There are two steps to achieve this elasticity: Application autoscaling and Cluster autoscaling. If we focus on the Application autoscaling part, on OpenShift we can use the Vertical Pod Autoscaler to scale pods vertically (change the resource allocation for a pod) or we can use the Horizontal Pod Autoscaler to scale pods horizontally (change the number of pods). These components can scale workloads based on resource utilization metrics, ie. CPU and memory usage.

Unfortunately, scaling based only on CPU and Memory consumption might not always be the best fit for our use case, especially in workloads that leverage event driven architecture. Maybe we would like to  scale our applications based on events or metrics happening in some external system. We  then need to take into account indirect metrics that don't reflect the actual CPU or memory consumption. For example, imagine an application that consumes messages from some queue-based system that needs to scale out the application based on the number of unprocessed messages in the queue. How can we achieve this?

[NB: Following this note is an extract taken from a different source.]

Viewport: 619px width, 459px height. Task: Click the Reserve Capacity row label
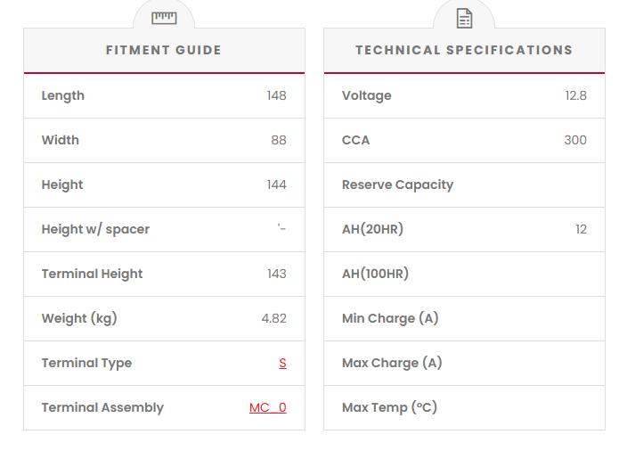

The Custom Metrics Autoscaler

I am happy to share that with the release of OpenShift 4.11 the new Custom Metrics Autoscaler operator is available as a technology preview. It enables horizontal autoscaling not limited to CPU and memory metrics, and also enables scaling to zero, something that can’t be accomplished with a standard Horizontal Pod Autoscaler.

The Custom Metrics Autoscaler operator is based on the upstream project KEDA. KEDA is an incubating CNCF project, and Red Hat is one of its co-founders, and is an active contributor.

The main goal of this autoscaler is to enable autoscaling based on events and custom metrics in a user friendly way. It acts as a thin layer on top of the existing Horizontal Pod Autoscaler, it provides it with external metrics and also manages scaling down to zero.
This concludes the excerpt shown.